Laurant has worked with a couple of other directors, but although the writing role he has played in each of the films he has worked on with Jeunet, he says that he is struck by the fact that the working methods were very different in each movie.

“For Amélie, we made a lot of notes individually and brought them together and mixed them around. For A Very Long Engagement, it was different again because we were working from a novel.

“At this point, we know each other very well and often he will write a scene without the dialogue and then send it to me to fill in the dialogue only. It could be a page where he outlines the scene at the start. Then he puts in the name of the character and puts in ‘bla bla bla’ after it and does the same for the next character. He sends it to me by email and then I fill in the ‘bla bla’ bits!”

Laurant is married to the actress Sandrine Bonnaire, with whom they have one daughter.

Given the romantic nature of a lot of the films he’s worked on (in particular Amélie and A Very Long Engagement), I ask him if he is a romantic at heart. To this, he smiles and wonder how exactly you would define “romantic”.

“Well, it’s certainly true that, generally speaking, stories of the emotions and feelings of people interests me a lot more than, say, stories of finance!”

Mic-Macs was released last year to a limited audience. In a market dominated by American films, non-English-language films tend to get relegated to the rather off-putting category of “Arthouse”. This is a distribution problem that is often difficult to understand in an era of supposed freedom of market distribution and close co-operation between European nations. I tell him that I hadn’t had the opportunity to see the film as its release hadn’t found its way to West Cork yet.

“Yes – they told me that it was released in Dublin, but just in two cinemas and I think it’s on show in Cork as well.

“It seems to be a question of distribution policy on the part of the distributors.

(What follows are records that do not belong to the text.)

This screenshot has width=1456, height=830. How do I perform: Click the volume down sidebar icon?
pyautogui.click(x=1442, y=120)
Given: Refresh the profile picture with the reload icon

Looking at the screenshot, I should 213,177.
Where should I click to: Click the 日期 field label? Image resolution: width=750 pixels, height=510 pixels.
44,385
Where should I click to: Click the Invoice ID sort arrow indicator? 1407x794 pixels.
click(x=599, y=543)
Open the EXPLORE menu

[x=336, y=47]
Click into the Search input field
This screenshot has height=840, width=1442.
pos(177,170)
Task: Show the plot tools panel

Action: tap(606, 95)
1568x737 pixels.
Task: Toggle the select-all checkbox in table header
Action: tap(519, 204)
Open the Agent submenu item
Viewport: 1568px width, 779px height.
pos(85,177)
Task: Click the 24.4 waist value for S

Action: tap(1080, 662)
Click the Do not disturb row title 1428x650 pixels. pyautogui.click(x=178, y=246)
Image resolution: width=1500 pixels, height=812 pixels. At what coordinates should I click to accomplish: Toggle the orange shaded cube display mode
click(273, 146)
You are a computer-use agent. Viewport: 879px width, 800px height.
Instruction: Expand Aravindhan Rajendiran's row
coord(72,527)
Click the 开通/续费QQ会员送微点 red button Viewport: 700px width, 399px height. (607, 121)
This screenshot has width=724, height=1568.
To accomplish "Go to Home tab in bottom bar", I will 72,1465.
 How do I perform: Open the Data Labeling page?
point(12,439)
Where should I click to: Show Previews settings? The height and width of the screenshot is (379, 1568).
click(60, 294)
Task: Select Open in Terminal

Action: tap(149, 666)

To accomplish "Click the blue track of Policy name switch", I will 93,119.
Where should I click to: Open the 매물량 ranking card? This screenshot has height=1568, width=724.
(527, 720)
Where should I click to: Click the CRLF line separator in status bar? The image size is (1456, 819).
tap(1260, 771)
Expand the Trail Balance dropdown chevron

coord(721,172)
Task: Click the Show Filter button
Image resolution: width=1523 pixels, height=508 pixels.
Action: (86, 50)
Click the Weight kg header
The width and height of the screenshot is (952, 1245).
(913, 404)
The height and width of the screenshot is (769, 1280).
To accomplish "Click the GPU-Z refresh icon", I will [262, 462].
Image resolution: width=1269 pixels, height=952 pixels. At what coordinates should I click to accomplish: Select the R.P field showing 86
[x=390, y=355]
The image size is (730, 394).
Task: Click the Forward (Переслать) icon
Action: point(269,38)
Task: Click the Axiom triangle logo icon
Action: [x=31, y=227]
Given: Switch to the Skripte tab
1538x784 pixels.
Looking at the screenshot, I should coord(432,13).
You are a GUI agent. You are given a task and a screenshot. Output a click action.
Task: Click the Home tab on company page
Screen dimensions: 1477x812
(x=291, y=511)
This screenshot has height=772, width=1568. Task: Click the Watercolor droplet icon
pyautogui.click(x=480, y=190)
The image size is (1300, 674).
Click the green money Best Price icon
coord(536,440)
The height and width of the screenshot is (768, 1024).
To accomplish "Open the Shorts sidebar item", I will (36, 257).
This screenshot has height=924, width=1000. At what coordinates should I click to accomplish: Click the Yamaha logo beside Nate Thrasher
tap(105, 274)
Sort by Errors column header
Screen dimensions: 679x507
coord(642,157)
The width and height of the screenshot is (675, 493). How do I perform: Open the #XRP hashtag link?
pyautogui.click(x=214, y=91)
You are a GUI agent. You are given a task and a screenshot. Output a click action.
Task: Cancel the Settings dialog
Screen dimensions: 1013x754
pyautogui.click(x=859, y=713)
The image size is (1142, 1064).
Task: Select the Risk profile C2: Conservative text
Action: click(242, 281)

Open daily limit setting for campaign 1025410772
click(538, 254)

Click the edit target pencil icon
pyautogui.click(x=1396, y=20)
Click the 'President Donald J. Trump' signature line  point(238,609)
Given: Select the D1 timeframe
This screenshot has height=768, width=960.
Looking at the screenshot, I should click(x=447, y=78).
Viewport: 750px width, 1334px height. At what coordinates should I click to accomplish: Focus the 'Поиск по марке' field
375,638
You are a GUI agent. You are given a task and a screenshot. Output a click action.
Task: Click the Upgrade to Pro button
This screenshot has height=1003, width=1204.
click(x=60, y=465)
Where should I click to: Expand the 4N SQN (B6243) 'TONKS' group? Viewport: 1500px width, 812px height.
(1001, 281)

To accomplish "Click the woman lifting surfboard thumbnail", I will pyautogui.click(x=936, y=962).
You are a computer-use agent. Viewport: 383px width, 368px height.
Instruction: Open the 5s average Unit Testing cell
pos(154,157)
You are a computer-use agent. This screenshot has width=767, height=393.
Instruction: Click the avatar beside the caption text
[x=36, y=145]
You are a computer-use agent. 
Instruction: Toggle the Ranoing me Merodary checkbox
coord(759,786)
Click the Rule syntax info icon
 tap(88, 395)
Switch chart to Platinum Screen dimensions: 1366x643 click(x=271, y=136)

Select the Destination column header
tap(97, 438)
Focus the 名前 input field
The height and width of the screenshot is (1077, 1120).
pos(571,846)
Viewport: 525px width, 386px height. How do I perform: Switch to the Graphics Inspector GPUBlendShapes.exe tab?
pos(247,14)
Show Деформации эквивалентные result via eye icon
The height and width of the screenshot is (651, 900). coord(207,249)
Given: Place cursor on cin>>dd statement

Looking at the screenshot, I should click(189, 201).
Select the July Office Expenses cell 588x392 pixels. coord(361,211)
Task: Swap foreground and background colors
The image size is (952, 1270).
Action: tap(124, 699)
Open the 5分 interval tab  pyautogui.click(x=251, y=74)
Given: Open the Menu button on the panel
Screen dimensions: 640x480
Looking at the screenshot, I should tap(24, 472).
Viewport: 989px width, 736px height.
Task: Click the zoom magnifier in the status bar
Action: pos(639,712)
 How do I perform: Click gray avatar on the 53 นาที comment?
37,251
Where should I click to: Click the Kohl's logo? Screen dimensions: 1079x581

Why they want to release a film only in certain places but not in others… If there’s one thing that a scriptwriter can’t get his head around, it’s certainly that! I can’t understand it at all.”

I suggest to him that it should be important for people in every country in Europe to get the chance to see films made by neighbouring countries.

“Most definitely. I’m always quite perplexed at how, for example, when I go to Holland, I see lots of cinemas with American film after American film on display. And yet, there’s quite a rich cinematic industry in Europe but it doesn’t seem visible. In Paris, for example, you’ve quite a unique situation where you have a huge variety of films on show all the time. Even friends of mine from New York have commented on the fact that you don’t get that where they’re from. Whenever you want, you can go and see an old black-and-white film or a non-dubbed American film, or whatever. There are always retrospective festivals and the like showing Chinese, Korean, Russian films. I always took it for granted that the incredible range of cinemas and the diversity of films from all over the world that you have in Paris was in all big cities, but it’s not the case.

“The trouble is that cinema is just a market like any other and if a certain player gets big enough, then he takes control of as many distribution outlets as he can. We should have some sort of policies in place to defend against that. Otherwise, there’s no escape from the law of the market imposing itself completely on the situation.”

I suggest to him that we should perhaps follow the example of the Korean film industry. Some decades back, it was established that all cinemas would be obliged to reserve a minimum space to indigenous Korean films. This means that although foreign films are not pushed out of the market, a section is reserved in all cinemas for Korean films so that the Korean public gets the opportunity to see all Korean films in the cinema. The result is a thriving Korean film industry and a public that are familiar with what’s going in the art in their own country.

“I didn’t know about that one. It strikes me as a very good idea.”

Guillaume Laurant is currently working on a number of projects including a new French three-dimensional film set in Neanderthal era and an animated adaptation of his novel “Happy Hand”.